Dale thinks about this a minute “Do we know what other 3rd parties we would have to work with?” Pam responds “Not at the moment, we should not over engineer it as the direction may be determined by the 3rd parties we choose. “ The team bring in 5 stories that are already estimated that make up this feature, noting that Tony is out for two days and Dale wants to bring in some technical debt. Within 20 minutes the meeting is complete, the amount of work selected is comfortably 60% of the total work time, including the fact the Tony is away.
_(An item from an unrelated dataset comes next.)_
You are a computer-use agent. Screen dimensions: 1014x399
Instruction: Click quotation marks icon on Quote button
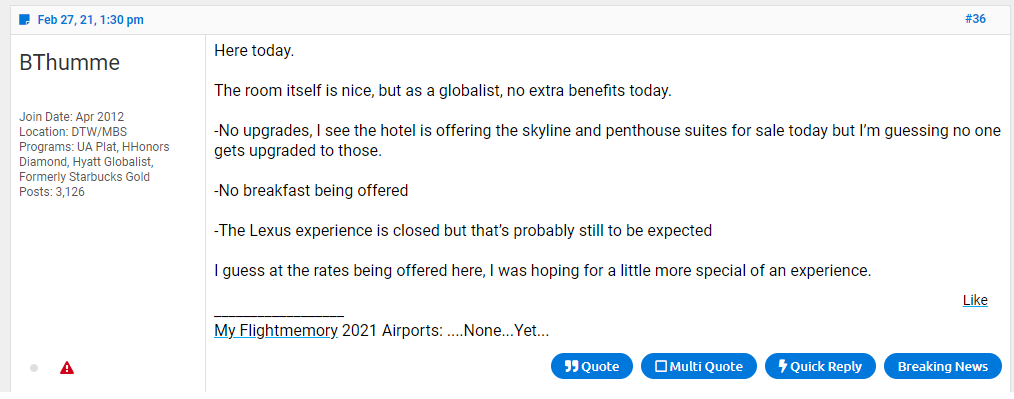[571, 367]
In the afternoon the development team assemble by the team area and start breaking down the stories into tasks, drawing some designs on the white board, Brent takes photos of the designs and adds them to the team’s wiki page. The tasks are added to the sprint backlog board, they do not bother adding tasks to the electronic system as these are just for the developers. The story progress informs the Product Owner and Scrum Master with the granularity needed.

Case 2 Notes:

Points to think about:

  • Do you feel the team have a clear goal to achieve for the upcoming sprint?
  • How do you think the team feels like when work is presented in this manner?
  • Do you feel the team would be bored in the planning meeting?

My thoughts

Having a clear goal and making that goal a story with a real user and including the impact that will have on the business makes the outcome real. Often, development teams do not understand how their work will affect the bottom line of the company or whom it will impact or why.  Equally having a conversation and agreeing as a team of what to bring in, means the team are more likely to buy into what they are forecasting to achieve.